Unsteady flow around an external-compression air intake was investigated numerically. Our attention was focused to shock oscillation, which is known as ‘buzz’, in subcritical operation. We used a two-dimensional model consisting of a wedge and a subsonic diffuser. A slit was opened for natural bleed at the entrance of the subsonic duct. The wedge angle was 10 degrees. The free stream Mach number was 1.64. Compressible viscous flow around the model was calculated using UPACS (Unified Platform for Aerospace Computational Simulation) developed at JAXA (Japan Aerospace Exploration Agency).
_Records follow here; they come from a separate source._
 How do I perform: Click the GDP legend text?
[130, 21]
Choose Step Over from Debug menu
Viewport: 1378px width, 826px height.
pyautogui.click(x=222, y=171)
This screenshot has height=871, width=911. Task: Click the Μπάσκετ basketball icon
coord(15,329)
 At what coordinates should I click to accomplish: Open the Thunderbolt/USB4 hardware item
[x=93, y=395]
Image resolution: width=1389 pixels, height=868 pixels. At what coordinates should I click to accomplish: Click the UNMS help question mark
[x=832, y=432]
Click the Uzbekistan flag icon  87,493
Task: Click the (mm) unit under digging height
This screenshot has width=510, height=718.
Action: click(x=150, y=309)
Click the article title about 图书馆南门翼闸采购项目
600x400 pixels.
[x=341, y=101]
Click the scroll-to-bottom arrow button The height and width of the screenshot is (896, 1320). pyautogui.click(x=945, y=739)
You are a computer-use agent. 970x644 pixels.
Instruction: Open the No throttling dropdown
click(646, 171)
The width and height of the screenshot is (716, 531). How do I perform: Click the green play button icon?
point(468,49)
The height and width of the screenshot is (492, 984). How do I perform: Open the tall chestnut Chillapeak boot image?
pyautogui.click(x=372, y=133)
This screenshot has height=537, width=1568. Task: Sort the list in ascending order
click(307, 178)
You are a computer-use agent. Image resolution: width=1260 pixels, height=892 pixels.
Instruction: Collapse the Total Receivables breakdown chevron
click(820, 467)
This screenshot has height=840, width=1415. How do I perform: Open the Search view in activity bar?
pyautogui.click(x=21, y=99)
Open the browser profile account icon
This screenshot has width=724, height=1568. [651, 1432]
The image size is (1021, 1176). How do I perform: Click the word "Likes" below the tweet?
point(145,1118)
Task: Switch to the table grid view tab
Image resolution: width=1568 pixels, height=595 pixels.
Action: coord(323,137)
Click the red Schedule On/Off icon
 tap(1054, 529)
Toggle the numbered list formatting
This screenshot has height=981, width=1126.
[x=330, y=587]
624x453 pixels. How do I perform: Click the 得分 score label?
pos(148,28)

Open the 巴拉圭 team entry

We successfully simulated a series of flow pattern (supercritical, critical, and subcritical operations) by changing the intake mass flow rate. In the subcritical operation, multiple dominant frequencies were found in the pressure fluctuation with the buzz. Low-frequency component was caused by the acoustic resonance of the subsonic diffuser. On the other hand, highfrequency component was generated by the periodic flow separation on the wedge. This phenomenon was caused by the periodic suction of the separated air through the slit. The high-frequency component disappeared when the diffuser length was long. The natural bleed slightly suppressed the pressure fluctuation in the subsonic diffuser in a constant mass flow rate through the diffuser.